If you're hearing those phrases as brand names rather than architectural choices, you're a beat behind. The buyer knows it. The conversation continues, but something has shifted.
The seller who can follow that conversation isn't necessarily more technical. They just have a concrete picture of what AI systems physically are, so the buyer's language maps onto something real rather than floating as a vague impression of sophistication.
What Gets Glossed Over
The gap between AI-as-magic and AI-as-infrastructure is partly the industry's fault. The marketing around AI systems emphasizes what they can do and deliberately obscures what they cost and where they break. A foundation model that costs $30 million to train gets described in terms of its capabilities, not its operational overhead. A retrieval-augmented generation system that requires careful data pipeline management gets described as "grounding the model in your enterprise data," which is accurate but tells you nothing about what you're actually building.
Some of this is also a function of how fast the space has moved. The people buying AI infrastructure right now are often making decisions faster than the conceptual vocabulary has stabilized. "RAG" means something specific, but it gets used loosely. "Fine-tuning" means something specific, but it gets conflated with things that aren't fine-tuning. When vocabulary is imprecise, conversations become imprecise, and the seller without grounding in the actual concepts can't tell the difference between a buyer who's using terms correctly and one who isn't.
What This Section Will Do
The pieces here cover the mechanical reality that the vendor decks skip. Not at the level of an ML engineer — you don't need to implement any of this. At the level of a technically credible seller who can parse what a buyer is describing and ask the right follow-on questions.
That means: what a model actually is as a physical artifact, and why that matters for how it gets deployed. What inference means, what's actually happening when a model responds to a query, and why that process has a cost structure that looks nothing like traditional software licensing. How hosting environments differ, and why a buyer's choice between Bedrock, Azure OpenAI, and self-hosted infrastructure tells you something real about their constraints and priorities. What fine-tuning actually does to a model versus what retrieval-augmented generation does, and why those are fundamentally different architectural choices even though both get described as "customizing the model." And what scale does to all of this, where the economics shift, where the failure modes emerge, and why a system that works fine at a hundred queries a day behaves differently at a million.
The goal is fluency, not depth. "DeepSeek on Bedrock" should parse as a concrete thing — a specific model, running on a specific managed service, with specific implications — not a phrase you nod at and move past.
Note: In identity, where your IdP runs determines your data residency profile, your latency characteristics, and your failure blast radius. The closest AI equivalent is the inference endpoint — where the model actually executes when a query arrives. It diverges here: in identity, you're largely choosing between your infrastructure and the vendor's. In AI, the hosting decision fragments into several interacting choices: where the model weights live, where inference runs, where the data being queried resides, and whether those are even the same environment. A buyer saying "we're on Bedrock" has answered one of those questions. The others are still open.

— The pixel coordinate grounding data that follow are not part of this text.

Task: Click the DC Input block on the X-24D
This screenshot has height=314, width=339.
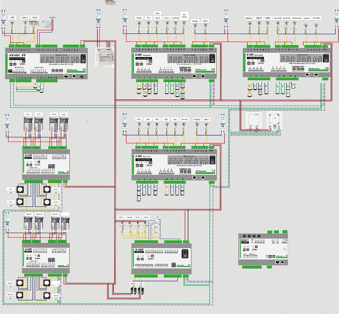Action: 185,254
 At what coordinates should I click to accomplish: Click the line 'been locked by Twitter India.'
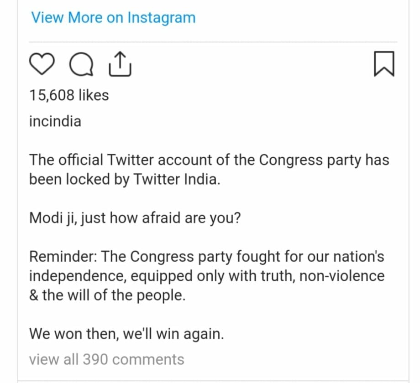click(125, 179)
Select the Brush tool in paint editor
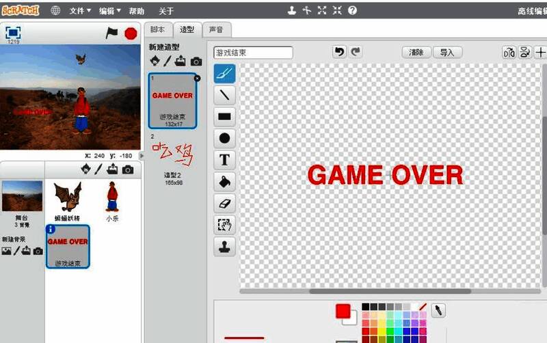This screenshot has width=547, height=343. click(x=224, y=73)
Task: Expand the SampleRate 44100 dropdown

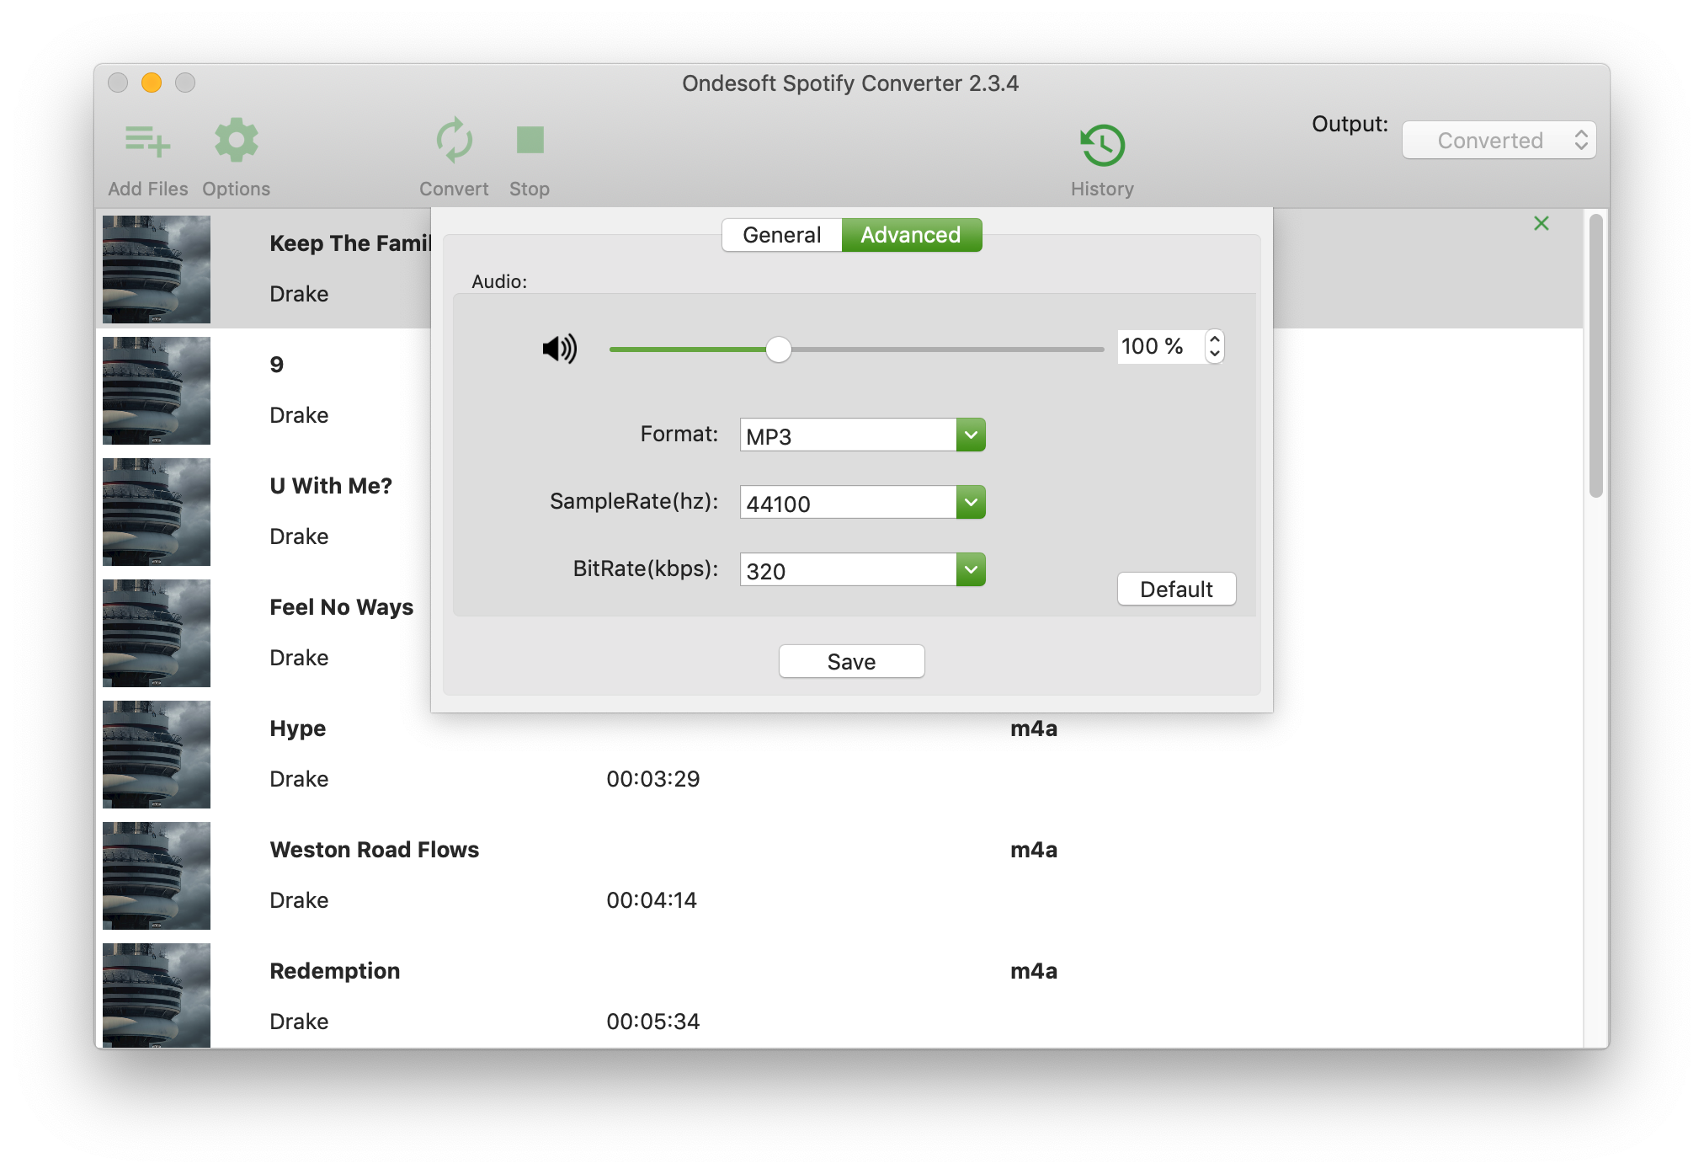Action: [x=971, y=503]
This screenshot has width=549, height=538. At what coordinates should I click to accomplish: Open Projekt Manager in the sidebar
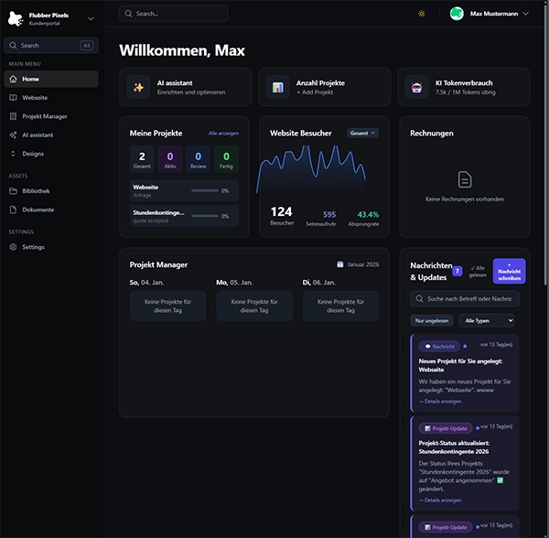coord(45,116)
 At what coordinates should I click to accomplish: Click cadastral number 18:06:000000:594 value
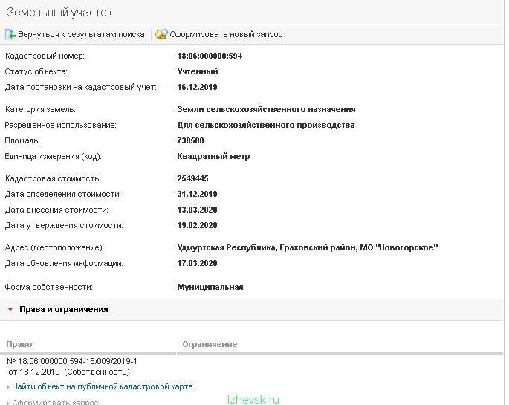point(210,56)
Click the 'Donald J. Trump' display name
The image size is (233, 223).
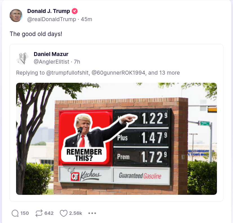tap(48, 11)
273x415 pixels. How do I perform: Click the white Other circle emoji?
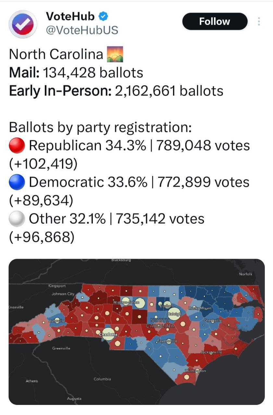(x=17, y=219)
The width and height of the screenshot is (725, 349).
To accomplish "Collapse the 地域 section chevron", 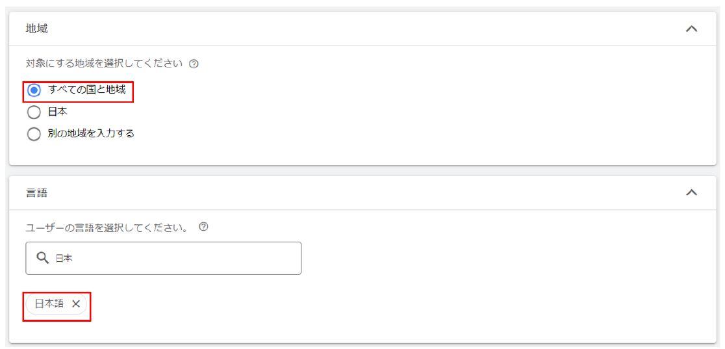I will click(x=691, y=29).
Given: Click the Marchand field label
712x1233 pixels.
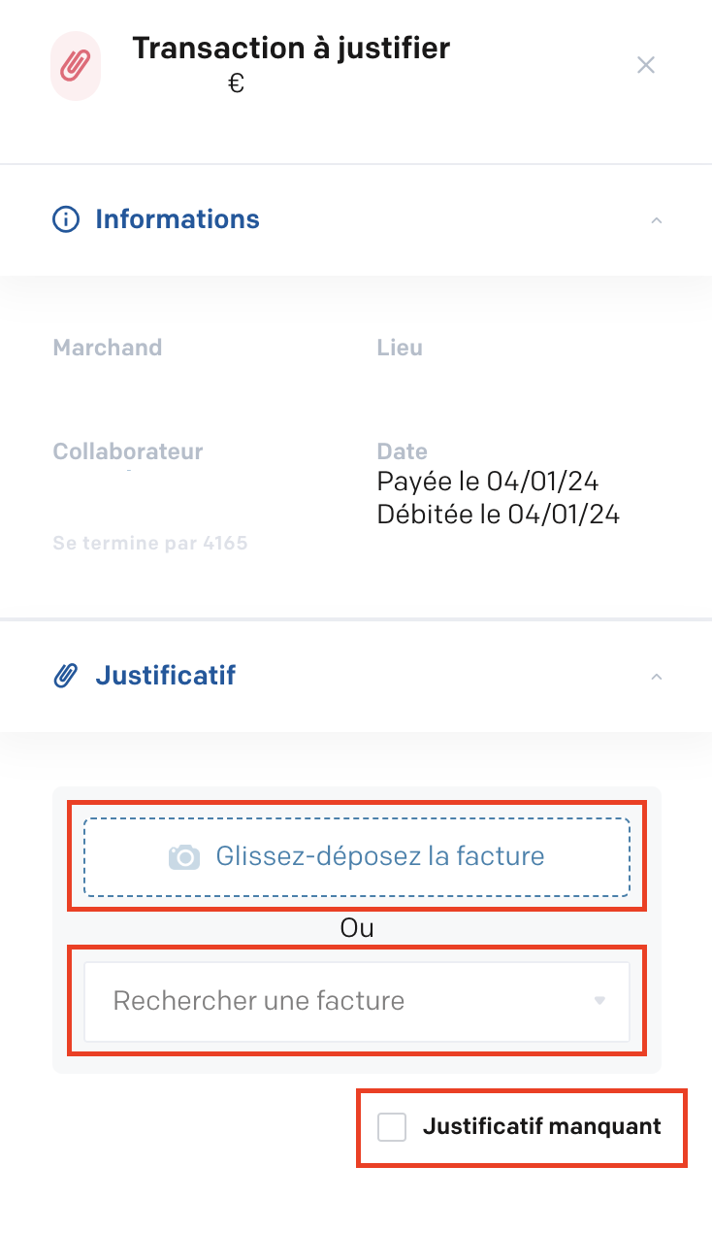Looking at the screenshot, I should point(108,348).
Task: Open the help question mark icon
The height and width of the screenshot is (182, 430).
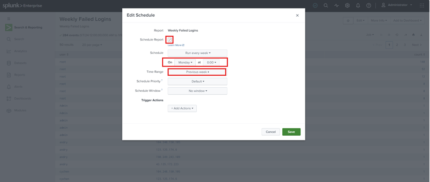Action: (369, 5)
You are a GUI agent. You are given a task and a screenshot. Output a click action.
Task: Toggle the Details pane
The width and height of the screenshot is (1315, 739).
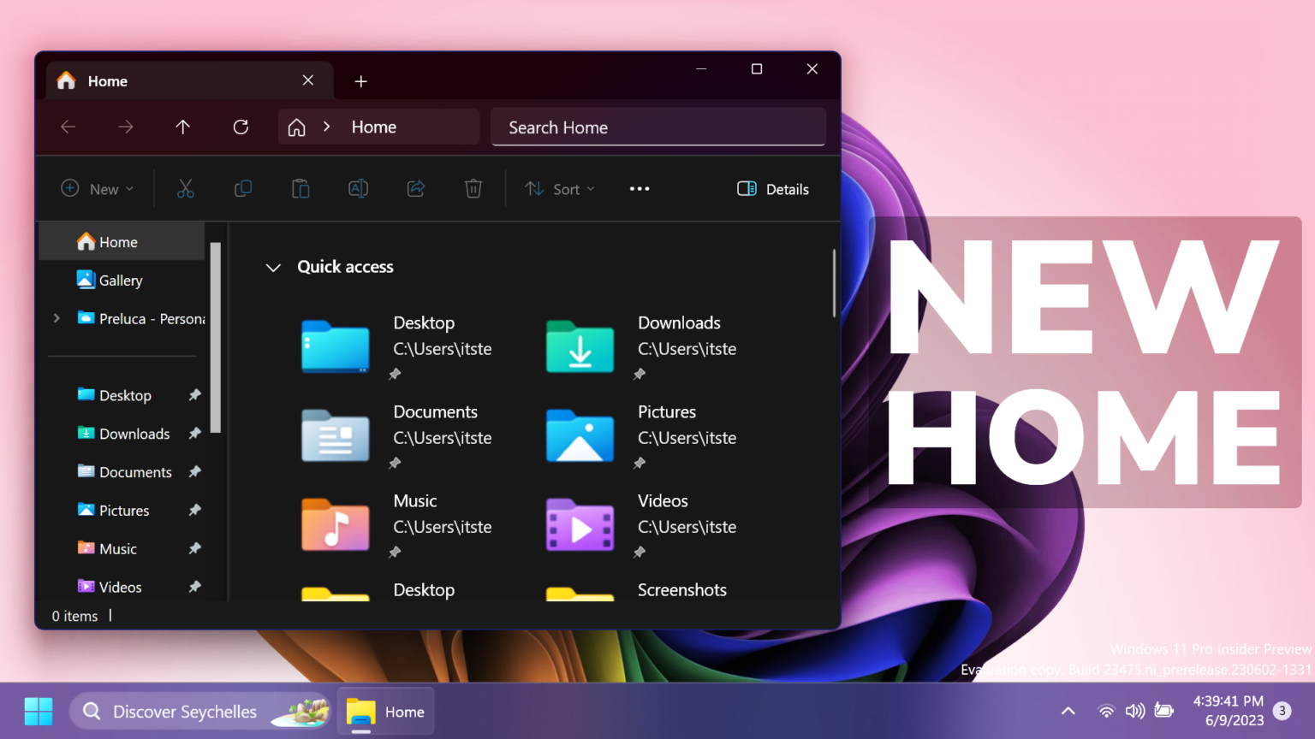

Note: In identity, customizing a connector means adding configuration on top of a base integration — something you can update, roll back, or swap out without touching the underlying system. The closest AI equivalent is fine-tuning, where additional training adjusts the model's weights to improve performance on a specific task or domain. It diverges here: fine-tuning modifies the model itself, not a layer above it. There's no configuration rollback. If the fine-tuning data was bad, or the process introduced unintended behavior, remediation means retraining — not reverting a setting. This is why buyers who've fine-tuned on proprietary data are describing a different kind of asset than buyers who are using a base model with a retrieval layer on top.
The rest of this section is organized around those concepts, in the order they tend to surface in buyer conversations. Each piece is designed to stand alone — if you only have five minutes before a call where RAG came up, you can read that piece and have something concrete to work with. Read the section straight through and the concepts build on each other in a way that should make the whole picture legible.
Start wherever the conversation is. That's what it's for.